MLflow Projects

An MLflow Project is a format for packaging data science code in a reusable and reproducible way, based primarily on conventions. In addition, the Projects component includes an API and command-line tools for running projects, making it possible to chain together projects into workflows.

Overview

At the core, MLflow Projects are just a convention for organizing and describing your code to let other data scientists (or automated tools) run it. Each project is simply a directory of files, or a Git repository, containing your code. MLflow can run some projects based on a convention for placing files in this directory (for example, a conda.yaml file will be treated as a Conda environment), but you can describe your project in more detail by adding a MLproject file, which is a YAML formatted text file. Each project can specify several properties:

Name
A human-readable name for the project.
Dependencies
Libraries needed to run the project. MLflow currently uses the Conda package manager, which supports both Python packages and native libraries (for example, CuDNN or Intel MKL), to specify dependencies.
Entry Points
Commands that can be executed within the project, and information about their parameters. Most projects will contain at least one entry point that you want other users to call. Some projects can also contain more than one entry point: for example, you might have a single Git repository containing multiple featurization algorithms. You can also call any .py or .sh file in the project as an entry point. If you list your entry points in a MLproject file, however, you can also specify parameters for them, including data types and default values.

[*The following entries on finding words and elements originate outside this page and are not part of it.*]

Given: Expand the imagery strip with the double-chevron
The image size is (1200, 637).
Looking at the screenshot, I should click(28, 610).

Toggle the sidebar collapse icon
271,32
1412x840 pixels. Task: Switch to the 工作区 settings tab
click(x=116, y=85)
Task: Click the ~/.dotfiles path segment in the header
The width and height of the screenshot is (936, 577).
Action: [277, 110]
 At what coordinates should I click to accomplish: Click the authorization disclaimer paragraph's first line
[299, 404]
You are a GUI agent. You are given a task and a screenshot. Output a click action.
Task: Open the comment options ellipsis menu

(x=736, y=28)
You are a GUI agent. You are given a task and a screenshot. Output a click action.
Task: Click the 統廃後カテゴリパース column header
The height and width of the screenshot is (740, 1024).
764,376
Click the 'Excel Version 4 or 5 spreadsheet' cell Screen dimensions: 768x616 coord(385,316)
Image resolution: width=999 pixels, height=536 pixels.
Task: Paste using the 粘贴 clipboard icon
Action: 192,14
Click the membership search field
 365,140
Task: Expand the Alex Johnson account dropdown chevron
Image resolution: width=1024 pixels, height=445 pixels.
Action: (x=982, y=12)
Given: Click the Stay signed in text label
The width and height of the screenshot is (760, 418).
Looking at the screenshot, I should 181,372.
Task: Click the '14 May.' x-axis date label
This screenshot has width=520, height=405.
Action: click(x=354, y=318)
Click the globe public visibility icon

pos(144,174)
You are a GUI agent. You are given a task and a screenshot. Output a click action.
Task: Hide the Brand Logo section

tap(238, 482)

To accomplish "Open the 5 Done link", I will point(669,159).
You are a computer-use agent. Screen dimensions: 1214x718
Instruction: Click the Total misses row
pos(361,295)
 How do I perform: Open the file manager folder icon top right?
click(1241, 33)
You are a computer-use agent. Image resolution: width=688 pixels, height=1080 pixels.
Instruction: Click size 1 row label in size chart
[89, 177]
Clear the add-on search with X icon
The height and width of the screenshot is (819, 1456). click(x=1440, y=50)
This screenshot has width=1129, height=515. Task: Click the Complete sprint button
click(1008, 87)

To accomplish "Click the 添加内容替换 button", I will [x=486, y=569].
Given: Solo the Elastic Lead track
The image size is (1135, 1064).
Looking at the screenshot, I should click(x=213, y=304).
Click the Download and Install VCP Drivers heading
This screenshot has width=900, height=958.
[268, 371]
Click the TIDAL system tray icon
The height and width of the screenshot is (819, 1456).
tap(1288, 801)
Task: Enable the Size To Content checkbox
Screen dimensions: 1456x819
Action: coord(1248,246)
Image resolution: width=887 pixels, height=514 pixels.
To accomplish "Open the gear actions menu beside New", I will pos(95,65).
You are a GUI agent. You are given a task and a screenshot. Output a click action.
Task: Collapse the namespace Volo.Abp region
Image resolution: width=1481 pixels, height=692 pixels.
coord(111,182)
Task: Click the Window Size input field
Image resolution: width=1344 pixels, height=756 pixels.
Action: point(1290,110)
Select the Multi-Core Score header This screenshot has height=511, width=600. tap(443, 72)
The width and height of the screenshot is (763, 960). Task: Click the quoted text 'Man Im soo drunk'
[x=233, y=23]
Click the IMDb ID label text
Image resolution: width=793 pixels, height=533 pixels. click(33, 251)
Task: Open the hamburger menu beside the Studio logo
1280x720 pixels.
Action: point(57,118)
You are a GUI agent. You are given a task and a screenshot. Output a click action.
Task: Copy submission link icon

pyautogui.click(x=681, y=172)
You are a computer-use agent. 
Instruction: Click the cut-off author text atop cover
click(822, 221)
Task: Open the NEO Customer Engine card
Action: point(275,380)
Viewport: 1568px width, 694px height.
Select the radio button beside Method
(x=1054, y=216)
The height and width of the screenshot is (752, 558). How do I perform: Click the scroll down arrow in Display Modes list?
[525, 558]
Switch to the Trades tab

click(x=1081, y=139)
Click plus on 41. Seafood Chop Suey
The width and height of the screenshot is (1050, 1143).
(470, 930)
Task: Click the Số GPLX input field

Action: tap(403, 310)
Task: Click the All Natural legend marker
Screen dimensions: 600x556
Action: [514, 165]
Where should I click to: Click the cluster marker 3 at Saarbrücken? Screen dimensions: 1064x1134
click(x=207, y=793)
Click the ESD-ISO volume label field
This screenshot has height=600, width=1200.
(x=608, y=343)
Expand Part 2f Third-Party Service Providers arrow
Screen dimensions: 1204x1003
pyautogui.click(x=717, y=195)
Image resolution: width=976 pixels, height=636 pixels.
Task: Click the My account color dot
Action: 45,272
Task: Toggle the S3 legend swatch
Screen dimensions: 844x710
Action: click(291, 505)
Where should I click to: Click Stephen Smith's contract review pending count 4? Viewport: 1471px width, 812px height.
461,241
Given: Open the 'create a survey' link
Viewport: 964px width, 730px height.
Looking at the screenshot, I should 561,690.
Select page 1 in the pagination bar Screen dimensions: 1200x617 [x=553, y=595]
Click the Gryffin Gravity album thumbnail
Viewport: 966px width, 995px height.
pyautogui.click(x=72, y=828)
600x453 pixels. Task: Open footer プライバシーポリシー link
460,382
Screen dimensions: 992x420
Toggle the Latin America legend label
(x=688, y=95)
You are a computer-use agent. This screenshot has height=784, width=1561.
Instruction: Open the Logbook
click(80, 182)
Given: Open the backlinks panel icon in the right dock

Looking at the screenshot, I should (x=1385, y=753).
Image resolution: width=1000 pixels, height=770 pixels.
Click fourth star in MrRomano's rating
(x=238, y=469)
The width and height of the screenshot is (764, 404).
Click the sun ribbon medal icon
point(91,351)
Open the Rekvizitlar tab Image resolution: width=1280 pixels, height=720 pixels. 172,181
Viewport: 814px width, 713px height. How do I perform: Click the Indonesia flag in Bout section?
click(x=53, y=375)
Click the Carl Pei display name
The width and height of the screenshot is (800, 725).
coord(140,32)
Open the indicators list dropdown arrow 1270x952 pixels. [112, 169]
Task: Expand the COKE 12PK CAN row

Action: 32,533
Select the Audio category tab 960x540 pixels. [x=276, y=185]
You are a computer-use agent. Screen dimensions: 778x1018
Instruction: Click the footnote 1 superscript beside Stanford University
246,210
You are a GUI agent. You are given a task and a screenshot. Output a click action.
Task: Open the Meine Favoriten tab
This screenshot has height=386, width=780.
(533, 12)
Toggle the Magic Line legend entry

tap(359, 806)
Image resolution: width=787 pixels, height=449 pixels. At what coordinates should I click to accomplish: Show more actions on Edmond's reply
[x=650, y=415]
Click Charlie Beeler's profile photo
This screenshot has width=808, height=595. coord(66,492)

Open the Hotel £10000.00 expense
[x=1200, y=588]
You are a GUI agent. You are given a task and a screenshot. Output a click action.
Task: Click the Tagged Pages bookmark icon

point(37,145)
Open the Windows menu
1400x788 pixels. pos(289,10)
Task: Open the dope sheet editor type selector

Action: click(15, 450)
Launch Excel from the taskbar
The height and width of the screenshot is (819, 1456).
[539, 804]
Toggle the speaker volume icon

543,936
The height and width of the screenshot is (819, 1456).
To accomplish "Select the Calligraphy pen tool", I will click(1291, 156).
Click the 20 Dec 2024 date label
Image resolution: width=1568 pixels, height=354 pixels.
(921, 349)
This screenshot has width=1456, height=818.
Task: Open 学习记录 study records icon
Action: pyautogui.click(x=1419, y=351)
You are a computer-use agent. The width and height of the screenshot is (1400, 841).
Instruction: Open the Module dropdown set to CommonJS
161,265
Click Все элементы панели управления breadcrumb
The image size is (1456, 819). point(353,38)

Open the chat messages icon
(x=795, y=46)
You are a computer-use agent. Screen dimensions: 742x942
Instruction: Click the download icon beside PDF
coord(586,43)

You can run any project from a Git URI or from a local directory using the mlflow run command-line tool, or the mlflow.run() Python API. These APIs also allow submitting the project for remote execution on Databricks.

Caution

By default, MLflow will use a new, temporary working directory for Git projects. This means that you should generally pass any file arguments to MLflow project using absolute, not relative, paths. If your project declares its parameters, MLflow will automatically make paths absolute for parameters of type path.

Specifying Projects

By default, any Git repository or local directory is treated as a project, and MLflow uses the following conventions to determine its parameters:

  • The project’s name is the name of the directory.
  • The Conda environment is specified in conda.yaml, if present.
  • The Conda environment is specified in conda.yaml, if present.
  • Any .py and .sh file in the project can be an entry point, with no parameters explicitly declared. When you execute such a command with a set of parameters, MLflow will pass each parameter on the command line using --key value syntax.

You can get more control over a project by adding a MLproject, which is simply a text file in YAML syntax. The MLproject file looks like this:

name: My Project

conda_env: my_env.yaml

entry_points:
  main:
    parameters:
      data_file: path
      regularization: {type: float, default: 0.1}
    command: "python train.py -r {regularization} {data_file}"
  validate:
    parameters:
      data_file: path
    command: "python validate.py {data_file}"

As you can see, the file can specify a name and a different environment file, as well as more detailed information about each entry point. Specifically, each entry point has a command to run and parameters (including data types). We describe these two pieces next.

Command Syntax

When specifying an entry point in an MLproject file, the command can be any string in Python format string syntax. All of the parameters declared in the entry point’s parameters field will be passed into this string for substitution. If you call the project with additional parameters not listed in the parameters field, MLflow will still pass them using --key value syntax, so you can use the MLproject file to declare types and defaults for just a subset of your parameters if you like.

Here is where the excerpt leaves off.